Recorded data
· · ·

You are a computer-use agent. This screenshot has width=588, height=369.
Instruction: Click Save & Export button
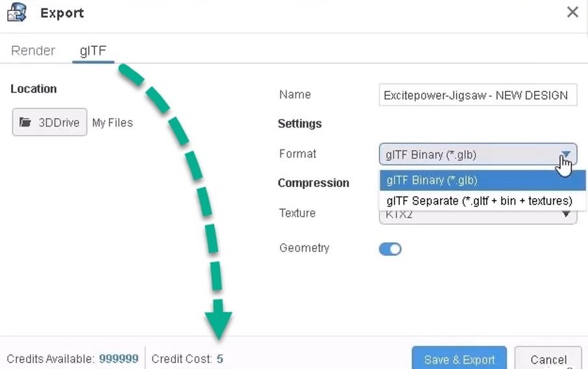(459, 359)
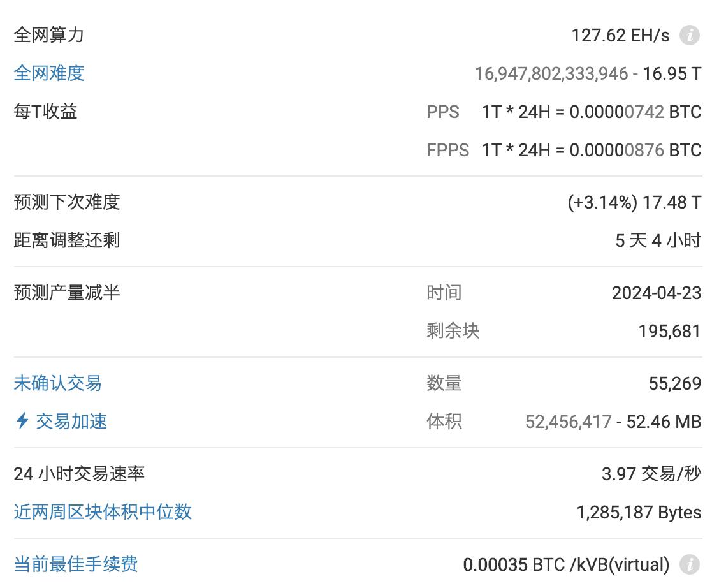Select the PPS earnings label
719x588 pixels.
tap(444, 112)
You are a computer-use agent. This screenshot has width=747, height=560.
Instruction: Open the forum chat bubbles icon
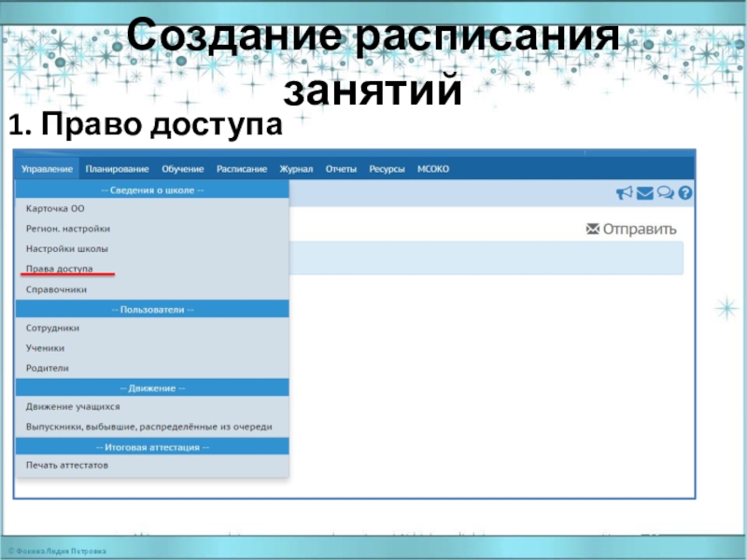(x=666, y=193)
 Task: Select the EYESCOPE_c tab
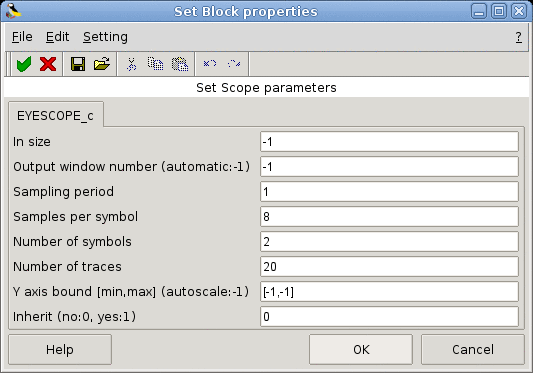click(x=55, y=116)
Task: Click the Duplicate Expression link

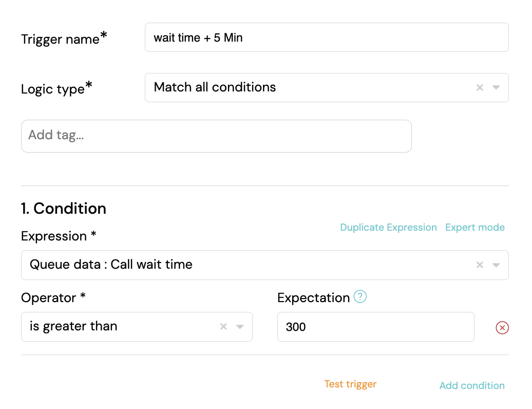Action: click(388, 228)
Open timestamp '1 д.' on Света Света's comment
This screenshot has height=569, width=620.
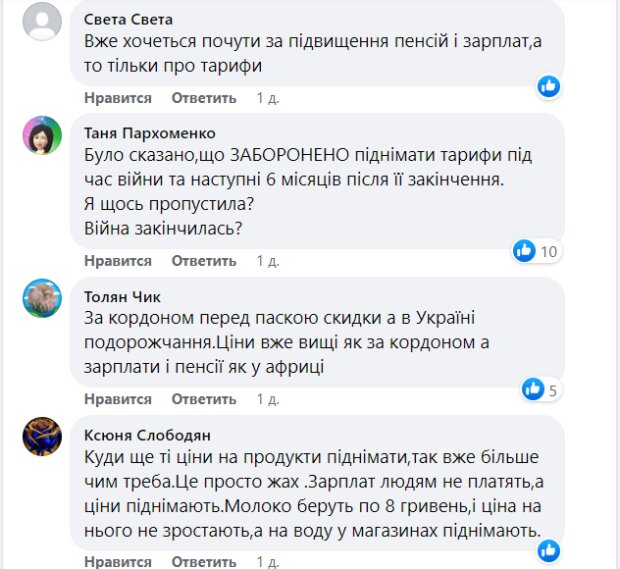(x=267, y=98)
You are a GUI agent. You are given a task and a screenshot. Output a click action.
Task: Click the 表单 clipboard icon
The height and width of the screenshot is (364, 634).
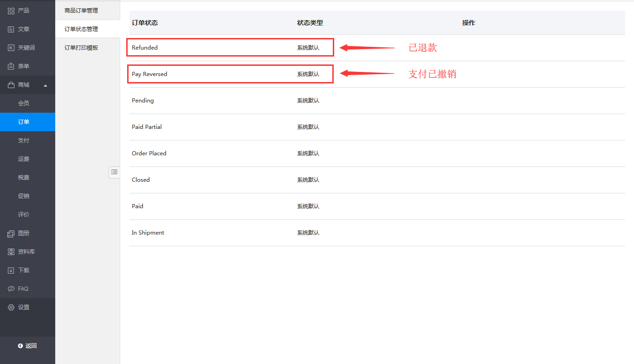coord(11,66)
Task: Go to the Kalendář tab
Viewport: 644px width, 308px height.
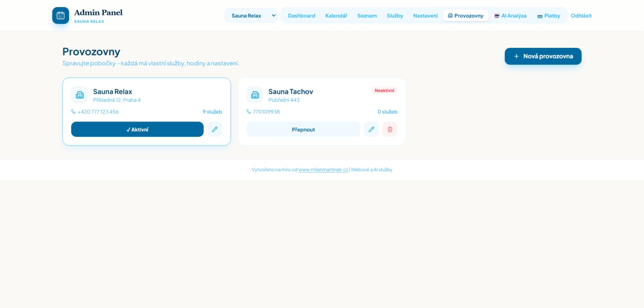Action: pyautogui.click(x=336, y=16)
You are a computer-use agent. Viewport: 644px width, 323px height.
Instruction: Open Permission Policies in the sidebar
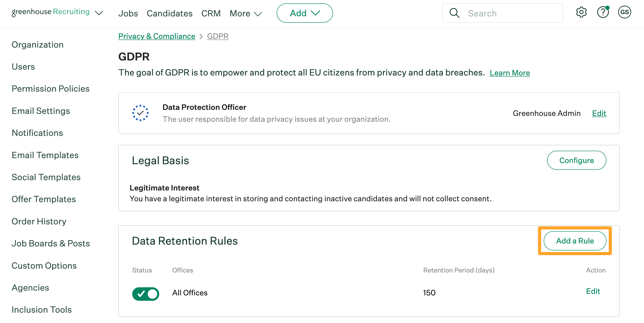click(x=51, y=89)
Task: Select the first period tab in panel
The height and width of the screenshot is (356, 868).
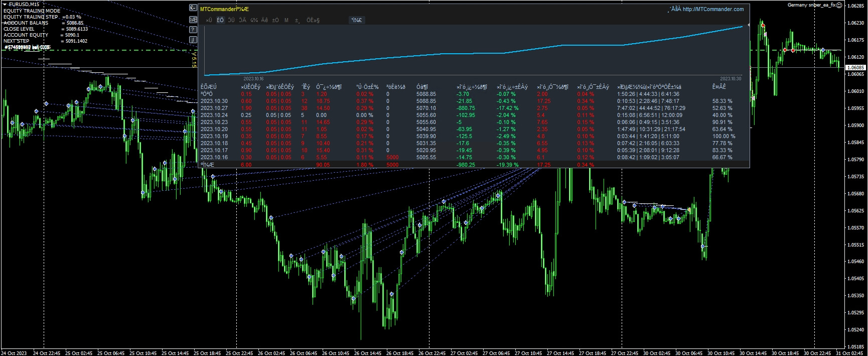Action: coord(209,20)
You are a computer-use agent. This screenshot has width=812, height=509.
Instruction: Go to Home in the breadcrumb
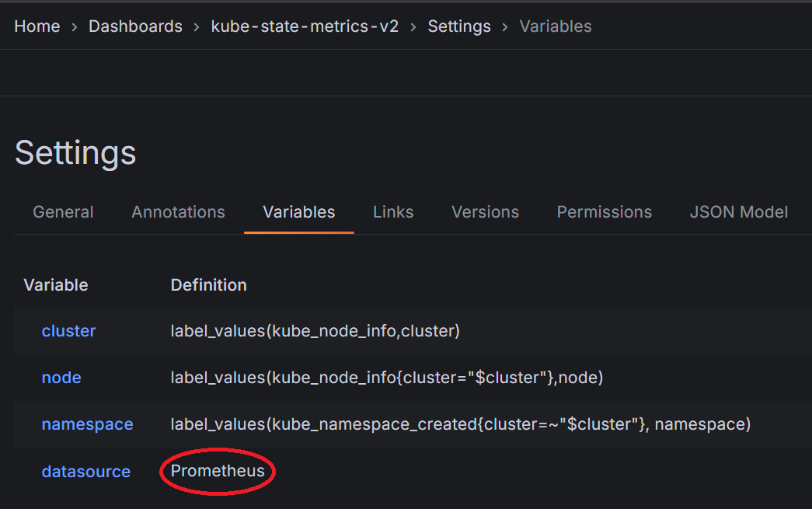pyautogui.click(x=37, y=26)
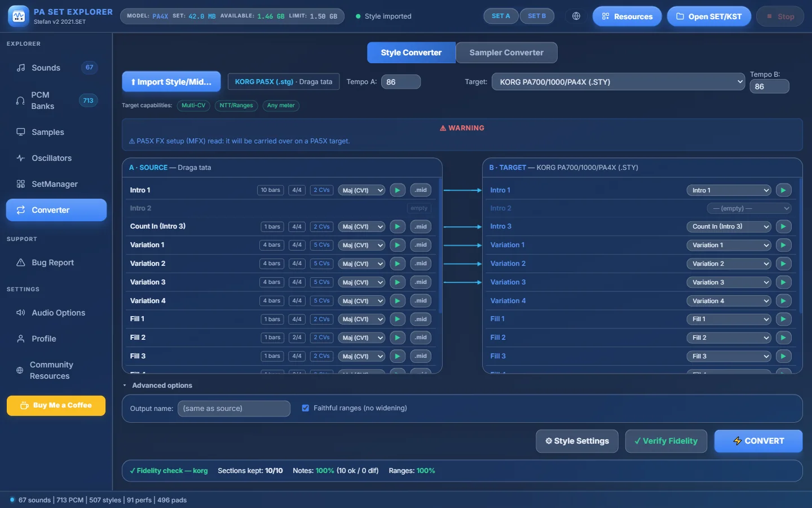This screenshot has height=508, width=812.
Task: Click the globe language icon in header
Action: [576, 16]
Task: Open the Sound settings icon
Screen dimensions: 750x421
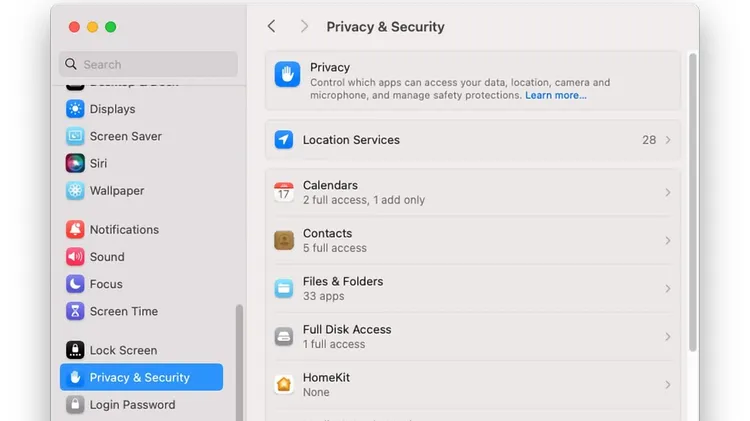Action: (75, 257)
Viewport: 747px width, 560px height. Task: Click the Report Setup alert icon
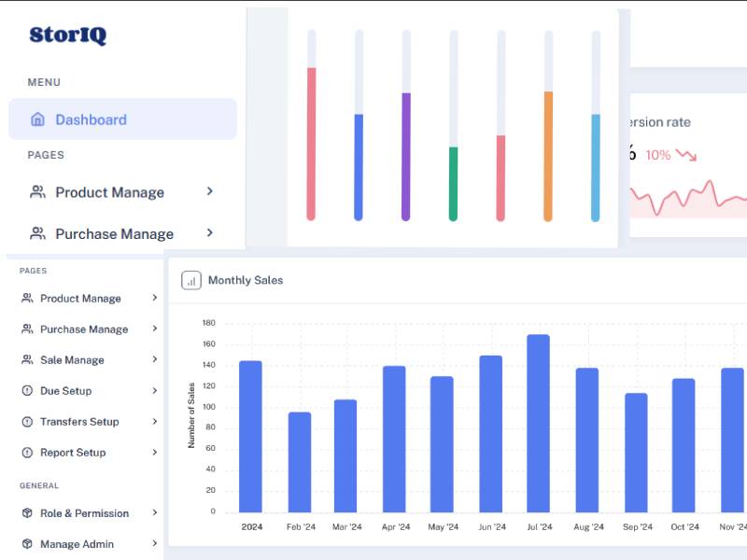26,453
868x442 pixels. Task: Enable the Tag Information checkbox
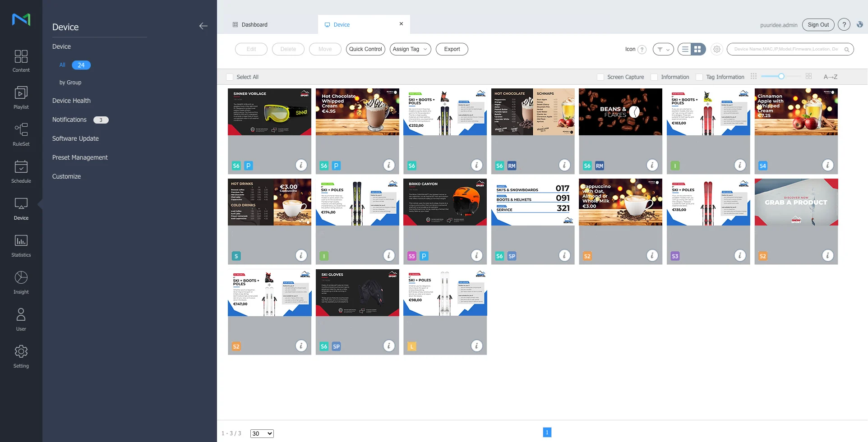[699, 77]
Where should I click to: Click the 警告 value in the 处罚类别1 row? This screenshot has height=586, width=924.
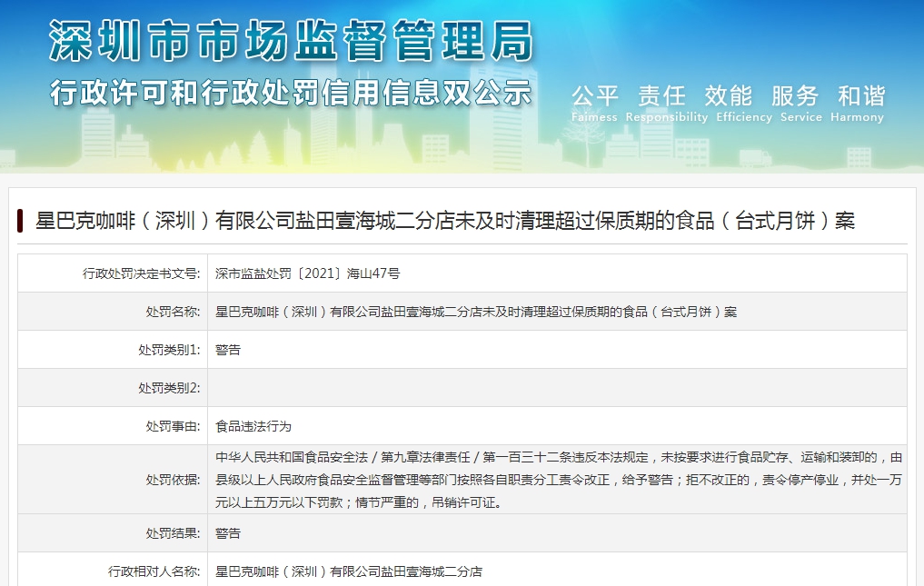point(228,350)
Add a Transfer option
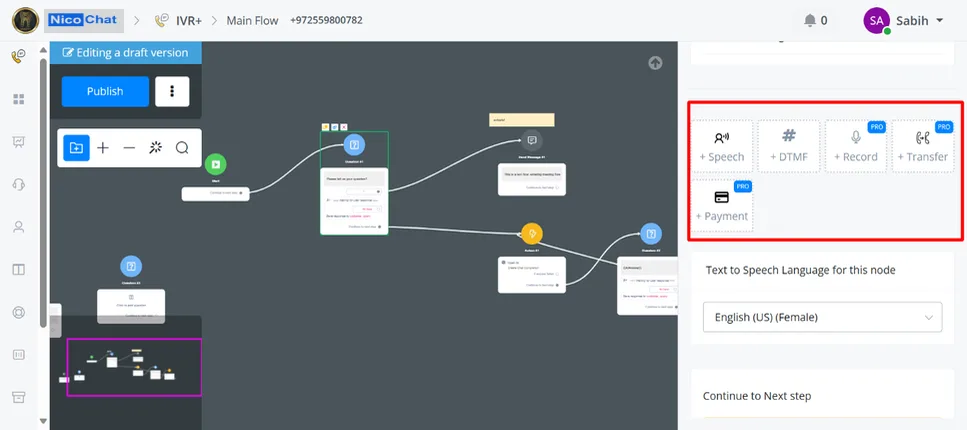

· · ·

§ **DIRECTIONS**: Could you retype every line above exactly as it appears, skipping the pictures?

§ **TASK OUTPUT**:
You are a computer-use agent. This screenshot has width=588, height=369.
Instruction: Click Save & Export button
(459, 359)
Select the PPS earnings label
719x588 pixels.
tap(444, 112)
You are a computer-use agent. This screenshot has width=747, height=560.
Instruction: Open the forum chat bubbles icon
(x=666, y=193)
 Task: Select the EYESCOPE_c tab
click(x=55, y=116)
Task: Click the Duplicate Expression link

Action: click(388, 228)
Open timestamp '1 д.' on Света Света's comment
This screenshot has height=569, width=620.
(x=267, y=98)
You are a GUI agent. You are given a task and a screenshot. Output a click action.
Task: Click the 表单 clipboard icon
The height and width of the screenshot is (364, 634).
coord(11,66)
Task: Go to the Kalendář tab
Viewport: 644px width, 308px height.
Action: pyautogui.click(x=336, y=16)
You are a computer-use agent. Viewport: 644px width, 323px height.
Instruction: Open Permission Policies in the sidebar
click(x=51, y=89)
Task: Select the first period tab in panel
The height and width of the screenshot is (356, 868).
Action: coord(209,20)
You are a computer-use agent. This screenshot has width=812, height=509.
Instruction: Go to Home in the breadcrumb
pyautogui.click(x=37, y=26)
This screenshot has height=508, width=812.
Task: Click the globe language icon in header
Action: [576, 16]
Task: Open the Sound settings icon
Screen dimensions: 750x421
Action: (75, 257)
Viewport: 747px width, 560px height. Task: Click the Report Setup alert icon
26,453
868x442 pixels. Task: Enable the Tag Information checkbox
[699, 77]
Where should I click to: Click the 警告 value in the 处罚类别1 row? This screenshot has height=586, width=924.
point(228,350)
Add a Transfer option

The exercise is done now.